> [EXERCISE PROMPT] Everything from the line containing "Given: Click the blue info icon" through the line containing "The height and" should be repeated exactly, and nothing else from the data.

=== Begin Enclosure ===

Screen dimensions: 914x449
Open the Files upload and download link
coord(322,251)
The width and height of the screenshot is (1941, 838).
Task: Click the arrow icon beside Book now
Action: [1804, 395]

=== End Enclosure ===
=== Begin Enclosure ===

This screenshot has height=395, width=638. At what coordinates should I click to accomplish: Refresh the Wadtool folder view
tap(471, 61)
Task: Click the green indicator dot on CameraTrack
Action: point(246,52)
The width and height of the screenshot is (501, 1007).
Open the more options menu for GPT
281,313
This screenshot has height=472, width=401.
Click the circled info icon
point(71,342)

=== End Enclosure ===
=== Begin Enclosure ===

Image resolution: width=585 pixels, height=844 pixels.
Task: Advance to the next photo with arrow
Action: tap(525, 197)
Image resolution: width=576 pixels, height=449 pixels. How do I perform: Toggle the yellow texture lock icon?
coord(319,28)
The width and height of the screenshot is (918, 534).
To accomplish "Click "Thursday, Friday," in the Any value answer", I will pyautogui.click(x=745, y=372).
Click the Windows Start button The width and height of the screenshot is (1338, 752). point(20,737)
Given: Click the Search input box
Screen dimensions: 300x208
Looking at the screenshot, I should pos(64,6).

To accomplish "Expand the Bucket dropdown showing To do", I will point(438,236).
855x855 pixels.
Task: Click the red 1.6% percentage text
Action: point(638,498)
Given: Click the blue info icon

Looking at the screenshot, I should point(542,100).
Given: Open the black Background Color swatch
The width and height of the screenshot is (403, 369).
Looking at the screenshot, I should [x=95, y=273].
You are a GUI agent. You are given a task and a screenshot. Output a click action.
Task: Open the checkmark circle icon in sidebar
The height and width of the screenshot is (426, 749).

=== End Enclosure ===

> [ANSWER AREA]
Given: Click the blue info icon

Looking at the screenshot, I should point(542,100).
Given: Open the black Background Color swatch
The width and height of the screenshot is (403, 369).
Looking at the screenshot, I should [x=95, y=273].
You are a GUI agent. You are given a task and a screenshot. Output a click action.
Task: Open the checkmark circle icon in sidebar
The height and width of the screenshot is (426, 749).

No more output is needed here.